Economista de formação, o mineiro Sebastião Salgado ganharia o mundo em outra área. Ícone da fotografia documental, seus trabalhos eternizariam momentos e causas, como a luta pela reforma agrária, a exploração da terra e as agruras das migrações. Seria o retrato do trabalho, entretanto, que lhe conferiria o reconhecimento global. Publicada em livro originalmente em 1993, na Europa, sua série “Trabalhadores” documentaria as atividades ameaçadas pelo avanço da indústria, destacando o trabalho manual como protagonista da humanidade.
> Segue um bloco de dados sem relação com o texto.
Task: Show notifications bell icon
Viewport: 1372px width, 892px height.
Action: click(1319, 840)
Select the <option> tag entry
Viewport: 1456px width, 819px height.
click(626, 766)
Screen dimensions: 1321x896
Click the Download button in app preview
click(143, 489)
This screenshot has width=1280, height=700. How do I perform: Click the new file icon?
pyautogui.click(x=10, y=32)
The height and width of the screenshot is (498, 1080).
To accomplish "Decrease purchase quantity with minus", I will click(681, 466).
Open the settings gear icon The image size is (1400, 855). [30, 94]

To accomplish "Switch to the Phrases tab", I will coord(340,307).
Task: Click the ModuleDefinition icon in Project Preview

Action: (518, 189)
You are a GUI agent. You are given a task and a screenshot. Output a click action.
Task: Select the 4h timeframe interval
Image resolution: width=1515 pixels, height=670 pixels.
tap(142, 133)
Produzidas entre 1986 e 1992, as fotografias destacam diversos trabalhadores manuais por todo o mundo. Com o subtítulo “Uma arqueologia da era industrial”, a obra propõe o retrato do trabalho físico em sua centralidade na história humana, em atividades que, com a adoção de novas tecnologias, já se prenunciavam obsoletas. Republicado trinta anos mais tarde, uma nova edição carregaria na capa uma frase de Salgado, dedicando a obra aos trabalhadores e a classificando como “um adeus ao mundo do trabalho manual, que está lentamente aparecendo”.

Ao todo, o livro contempla mais de 350 fotografias, divididas em seções que englobam agricultura, alimentação, mineração, indústria, petróleo e construção. O escopo de trabalhos é vasto, passando do garimpo no Brasil à construção de barragens na Índia, como apenas duas facetas das diversas trazidas por Salgado. Na Europa, por exemplo, são retratados os pescadores italianos da Sicília, os siderúrgicos da França e os trabalhadores da indústria automotiva russa, entre outras atividades.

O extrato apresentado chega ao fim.